Supplied passage ->
## begin

Are prices sticky?:
“Sticky” sales, by Phil Davies,The Region, FRG Minneapolis: Sales are ubiquitous in the U.S. economy. Black Friday, President’s Day, Mother’s Day, the Fourth of July; almost any occasion is cause for price cutting, accompanied by prominent signage, balloons and ads in traditional and social media to make the savings known far and wide. Retailers also put on sales ostensibly to clear out inventory, celebrate being on the sidewalk and go out of business.
Economists are interested in sales, not because they want cheap stuff (well, maybe they’re as partial to a deal as anyone), but because the role of sales has a bearing on a question central to macroeconomics: How flexible are prices? Price flexibility—how quickly prices adjust to changes in costs or demand—is crucial to understanding how shocks of any kind, including fiscal and monetary policy, affect economic performance.
Retail prices rise and fall frequently as merchants put items on sale and then restore the regular, or shelf, price. Indeed, the bulk of weekly and monthly variance in individual prices is due to sales promotions, not changes in regular prices. But there’s a lively debate in economics about the true flexibility of sale prices, from a macro perspective; for all their seeming fluidity, how readily do sales respond to changes in underlying costs and unexpected events that alter economic conditions?
How sale prices respond to wholesale cost shocks and broader macroeconomic shocks such as an increase in government spending or monetary policy stimulus, or a decrease in global aggregate demand, affects the flexibility of aggregate retail prices, with profound implications for monetary policy and the accuracy of macroeconomic models that guide policymaking.

## end

Stated problem A ->
According to the passage on sales and price flexibility, what accounts for the bulk of weekly and monthly variance in individual prices?
Stated problem B ->
Copy the part of the passage on sales and price flexibility that opens with the words containing "Retail prices rise" and closes with "that guide policymaking.".
The lines are not needed here.

Records provided ->
## begin

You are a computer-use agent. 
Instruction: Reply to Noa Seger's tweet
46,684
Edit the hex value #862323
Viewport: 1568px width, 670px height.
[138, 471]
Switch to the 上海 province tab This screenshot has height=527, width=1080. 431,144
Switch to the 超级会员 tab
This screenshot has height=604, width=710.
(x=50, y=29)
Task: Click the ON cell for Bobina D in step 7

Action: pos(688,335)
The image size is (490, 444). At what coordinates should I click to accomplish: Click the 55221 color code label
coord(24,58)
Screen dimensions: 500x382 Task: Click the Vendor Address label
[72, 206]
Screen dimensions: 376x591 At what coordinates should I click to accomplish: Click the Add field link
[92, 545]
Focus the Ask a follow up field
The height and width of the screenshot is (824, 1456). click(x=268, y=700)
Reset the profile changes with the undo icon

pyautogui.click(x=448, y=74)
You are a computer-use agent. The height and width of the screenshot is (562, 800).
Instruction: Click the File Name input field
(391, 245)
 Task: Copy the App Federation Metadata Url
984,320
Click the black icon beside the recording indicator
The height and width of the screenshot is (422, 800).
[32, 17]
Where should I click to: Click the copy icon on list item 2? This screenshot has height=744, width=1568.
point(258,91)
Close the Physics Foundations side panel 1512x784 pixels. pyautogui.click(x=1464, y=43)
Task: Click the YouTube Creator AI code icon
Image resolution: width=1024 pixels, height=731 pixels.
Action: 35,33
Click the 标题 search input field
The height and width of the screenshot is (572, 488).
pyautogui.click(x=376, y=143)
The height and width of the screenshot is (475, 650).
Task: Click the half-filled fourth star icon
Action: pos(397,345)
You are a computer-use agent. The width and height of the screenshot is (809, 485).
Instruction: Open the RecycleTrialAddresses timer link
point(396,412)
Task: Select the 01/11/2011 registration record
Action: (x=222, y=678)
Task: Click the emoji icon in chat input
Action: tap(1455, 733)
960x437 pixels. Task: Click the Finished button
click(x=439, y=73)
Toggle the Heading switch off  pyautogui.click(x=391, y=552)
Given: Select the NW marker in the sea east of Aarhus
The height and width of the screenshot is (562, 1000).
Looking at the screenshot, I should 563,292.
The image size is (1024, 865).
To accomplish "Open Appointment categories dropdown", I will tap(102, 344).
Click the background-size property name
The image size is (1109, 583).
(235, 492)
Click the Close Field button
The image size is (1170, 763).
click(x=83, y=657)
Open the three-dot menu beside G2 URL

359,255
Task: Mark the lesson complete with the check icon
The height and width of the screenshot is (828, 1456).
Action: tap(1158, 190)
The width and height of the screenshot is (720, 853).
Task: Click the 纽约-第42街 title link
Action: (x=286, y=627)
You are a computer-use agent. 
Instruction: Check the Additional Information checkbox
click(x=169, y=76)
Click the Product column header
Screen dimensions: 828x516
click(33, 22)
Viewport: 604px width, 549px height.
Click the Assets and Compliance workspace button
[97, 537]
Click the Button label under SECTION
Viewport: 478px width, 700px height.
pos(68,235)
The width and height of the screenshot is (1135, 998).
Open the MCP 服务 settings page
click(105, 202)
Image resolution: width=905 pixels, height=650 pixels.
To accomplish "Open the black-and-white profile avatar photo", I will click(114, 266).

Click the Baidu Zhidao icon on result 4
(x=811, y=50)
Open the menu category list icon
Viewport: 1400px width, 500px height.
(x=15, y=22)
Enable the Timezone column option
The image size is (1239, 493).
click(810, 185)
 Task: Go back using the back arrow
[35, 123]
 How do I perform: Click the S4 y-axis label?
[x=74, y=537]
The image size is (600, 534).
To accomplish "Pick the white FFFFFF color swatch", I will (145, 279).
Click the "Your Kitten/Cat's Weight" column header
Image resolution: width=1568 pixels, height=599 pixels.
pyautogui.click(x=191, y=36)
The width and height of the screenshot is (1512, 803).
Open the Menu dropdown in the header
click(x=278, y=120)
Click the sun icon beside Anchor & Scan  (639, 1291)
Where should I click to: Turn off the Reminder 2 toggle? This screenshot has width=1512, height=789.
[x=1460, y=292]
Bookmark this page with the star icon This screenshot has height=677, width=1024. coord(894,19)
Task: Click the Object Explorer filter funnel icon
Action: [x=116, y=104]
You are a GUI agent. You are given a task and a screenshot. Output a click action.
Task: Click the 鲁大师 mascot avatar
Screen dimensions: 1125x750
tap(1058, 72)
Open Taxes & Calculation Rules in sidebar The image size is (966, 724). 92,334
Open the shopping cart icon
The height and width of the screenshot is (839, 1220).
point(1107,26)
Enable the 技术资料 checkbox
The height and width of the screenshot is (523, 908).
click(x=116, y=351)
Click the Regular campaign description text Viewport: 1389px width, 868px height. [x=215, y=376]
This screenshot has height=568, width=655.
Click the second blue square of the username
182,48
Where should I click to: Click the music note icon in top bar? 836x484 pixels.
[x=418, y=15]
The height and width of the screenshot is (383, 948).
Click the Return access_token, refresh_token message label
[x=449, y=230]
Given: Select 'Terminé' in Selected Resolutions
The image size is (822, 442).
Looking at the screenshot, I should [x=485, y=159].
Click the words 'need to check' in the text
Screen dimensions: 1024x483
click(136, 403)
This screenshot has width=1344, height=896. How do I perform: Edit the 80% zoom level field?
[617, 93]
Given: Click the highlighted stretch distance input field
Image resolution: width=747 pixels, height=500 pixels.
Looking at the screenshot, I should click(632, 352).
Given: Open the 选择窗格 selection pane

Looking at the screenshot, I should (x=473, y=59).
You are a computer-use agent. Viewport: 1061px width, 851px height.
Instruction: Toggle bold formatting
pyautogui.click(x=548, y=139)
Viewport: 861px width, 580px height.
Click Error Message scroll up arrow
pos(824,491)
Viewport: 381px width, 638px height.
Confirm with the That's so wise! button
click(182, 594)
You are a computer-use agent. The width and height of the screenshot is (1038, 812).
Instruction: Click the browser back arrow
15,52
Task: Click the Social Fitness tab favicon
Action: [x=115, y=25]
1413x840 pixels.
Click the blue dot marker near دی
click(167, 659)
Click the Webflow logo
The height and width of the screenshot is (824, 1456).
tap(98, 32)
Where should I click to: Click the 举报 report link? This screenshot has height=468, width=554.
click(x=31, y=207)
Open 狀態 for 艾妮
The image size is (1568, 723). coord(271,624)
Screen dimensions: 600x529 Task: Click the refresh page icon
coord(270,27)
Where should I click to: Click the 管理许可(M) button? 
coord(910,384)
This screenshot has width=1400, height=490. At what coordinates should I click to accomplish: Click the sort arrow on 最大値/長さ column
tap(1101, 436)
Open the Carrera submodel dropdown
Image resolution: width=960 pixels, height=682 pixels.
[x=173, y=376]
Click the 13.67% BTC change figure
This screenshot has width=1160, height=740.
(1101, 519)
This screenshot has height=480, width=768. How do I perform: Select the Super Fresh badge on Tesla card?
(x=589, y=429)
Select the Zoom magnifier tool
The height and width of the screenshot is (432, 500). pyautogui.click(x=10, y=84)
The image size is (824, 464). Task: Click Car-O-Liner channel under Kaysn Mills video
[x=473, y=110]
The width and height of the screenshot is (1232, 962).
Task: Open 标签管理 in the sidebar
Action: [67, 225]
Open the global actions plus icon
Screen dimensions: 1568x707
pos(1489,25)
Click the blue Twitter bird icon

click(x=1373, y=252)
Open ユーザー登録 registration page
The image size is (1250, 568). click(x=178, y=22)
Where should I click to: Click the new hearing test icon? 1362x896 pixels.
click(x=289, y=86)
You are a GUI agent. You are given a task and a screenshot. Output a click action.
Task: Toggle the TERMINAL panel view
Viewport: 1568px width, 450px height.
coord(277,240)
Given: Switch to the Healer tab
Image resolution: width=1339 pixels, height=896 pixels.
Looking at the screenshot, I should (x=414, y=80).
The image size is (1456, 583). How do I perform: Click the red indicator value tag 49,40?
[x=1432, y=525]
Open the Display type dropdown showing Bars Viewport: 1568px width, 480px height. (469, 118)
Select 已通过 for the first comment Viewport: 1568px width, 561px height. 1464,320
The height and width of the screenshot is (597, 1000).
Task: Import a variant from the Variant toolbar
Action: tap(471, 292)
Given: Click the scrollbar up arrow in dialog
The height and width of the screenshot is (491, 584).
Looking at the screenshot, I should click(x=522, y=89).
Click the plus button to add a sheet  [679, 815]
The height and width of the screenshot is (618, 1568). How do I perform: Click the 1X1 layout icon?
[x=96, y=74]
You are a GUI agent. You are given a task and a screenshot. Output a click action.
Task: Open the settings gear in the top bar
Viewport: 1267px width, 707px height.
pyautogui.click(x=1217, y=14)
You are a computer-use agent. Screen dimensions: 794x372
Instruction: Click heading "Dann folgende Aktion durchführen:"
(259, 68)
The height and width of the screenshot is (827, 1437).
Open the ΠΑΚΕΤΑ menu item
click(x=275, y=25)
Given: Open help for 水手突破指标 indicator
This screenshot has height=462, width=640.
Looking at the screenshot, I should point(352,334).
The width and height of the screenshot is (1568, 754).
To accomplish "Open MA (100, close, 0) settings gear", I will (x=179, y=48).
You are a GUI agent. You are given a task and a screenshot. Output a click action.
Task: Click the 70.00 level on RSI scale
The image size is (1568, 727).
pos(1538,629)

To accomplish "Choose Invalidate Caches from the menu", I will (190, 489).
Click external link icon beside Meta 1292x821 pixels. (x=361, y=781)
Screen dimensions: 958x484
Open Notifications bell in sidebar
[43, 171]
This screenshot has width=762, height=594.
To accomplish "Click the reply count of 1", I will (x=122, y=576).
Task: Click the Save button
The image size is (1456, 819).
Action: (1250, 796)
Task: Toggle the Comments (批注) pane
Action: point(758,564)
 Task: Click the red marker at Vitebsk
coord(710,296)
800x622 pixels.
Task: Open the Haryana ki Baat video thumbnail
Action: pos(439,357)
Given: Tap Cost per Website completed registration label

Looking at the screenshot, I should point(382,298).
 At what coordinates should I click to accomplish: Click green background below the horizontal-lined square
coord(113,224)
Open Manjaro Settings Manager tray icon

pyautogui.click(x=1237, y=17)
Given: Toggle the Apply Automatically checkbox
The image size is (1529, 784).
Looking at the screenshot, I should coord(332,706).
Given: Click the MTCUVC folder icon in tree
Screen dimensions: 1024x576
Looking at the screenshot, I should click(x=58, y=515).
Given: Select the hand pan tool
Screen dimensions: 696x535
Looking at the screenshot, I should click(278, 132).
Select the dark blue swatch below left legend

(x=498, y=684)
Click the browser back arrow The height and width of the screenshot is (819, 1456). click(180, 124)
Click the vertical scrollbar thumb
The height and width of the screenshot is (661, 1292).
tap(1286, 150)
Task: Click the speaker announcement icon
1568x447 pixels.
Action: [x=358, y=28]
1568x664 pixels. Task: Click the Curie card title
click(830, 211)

## end

Result A ->
Sales promotions, not changes in regular prices.

Result B ->
Retail prices rise and fall frequently as merchants put items on sale and then restore the regular, or shelf, price. Indeed, the bulk of weekly and monthly variance in individual prices is due to sales promotions, not changes in regular prices. But there’s a lively debate in economics about the true flexibility of sale prices, from a macro perspective; for all their seeming fluidity, how readily do sales respond to changes in underlying costs and unexpected events that alter economic conditions?
How sale prices respond to wholesale cost shocks and broader macroeconomic shocks such as an increase in government spending or monetary policy stimulus, or a decrease in global aggregate demand, affects the flexibility of aggregate retail prices, with profound implications for monetary policy and the accuracy of macroeconomic models that guide policymaking.